Через несколько дней Амвросий слег в постель и больше уже не вставал. Как только сделалось известно, что его положение безнадежно, все пришли в волнение. Каждый чувствовал, что смерть этого великого святителя будет великой потерей для всех. Если этот великий человек умрет, сказал Стилихон, то Италия погибнет! Он собрал лучших людей города, в особенности тех, к которым Амвросий выказывал особенное расположение, и умолял их пойти к больному и просить его молить Бога, дабы продлил ему жизнь. Святой отказался. «Моя жизнь, – ответил он с твердостью, – не была такова, чтобы я стыдился дольше оставаться среди вас; но я хотел бы умереть и надеюсь на милосердие Господа». В великий пяток, утром, он сложил крестообразно руки и в течение многих часов был в этом положении, переменив его лишь для того, чтобы причаститься. Вечером же в великую субботу, незадолго до наступления Святой Пасхи, он испустил последний вздох.

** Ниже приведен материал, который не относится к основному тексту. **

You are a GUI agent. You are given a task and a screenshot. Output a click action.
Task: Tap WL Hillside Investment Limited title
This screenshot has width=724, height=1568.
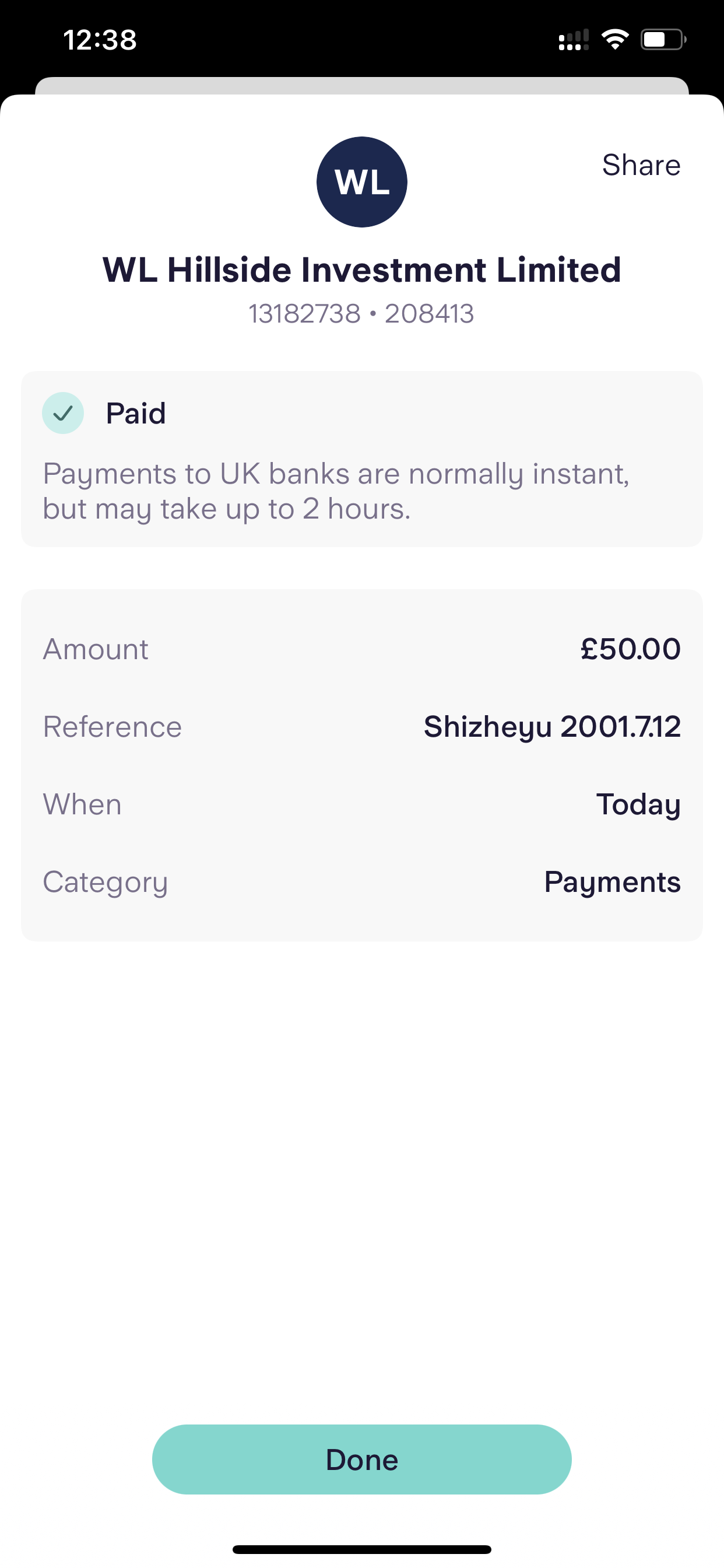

Что чувствовал святитель Амвросий, этот великий светильник церкви Христовой, в момент расставания с жизнью? Была ли в душе его вместе с ожиданием небесных радостей скорбь об опасностях, угрожавших римской империи, предмету его постоянных забот и горячих молитв, – той империи, величие которой он желал возродить, насаждал и укреплял в ней христианство? Никто этого сказать не может, ибо Провидение хранит втайне свои намерения.
* * *
Некоторые историки относят время рождения Амвросия к 333 году, другие же к 340 г.
Нужно заметит, что Амвросий все-таки ничего не достиг своим письмом к Феодосию: напротив, он сознается, что не мог побудить Феодосия отменить сделанное решение, хотя просил его об этом несколько раз.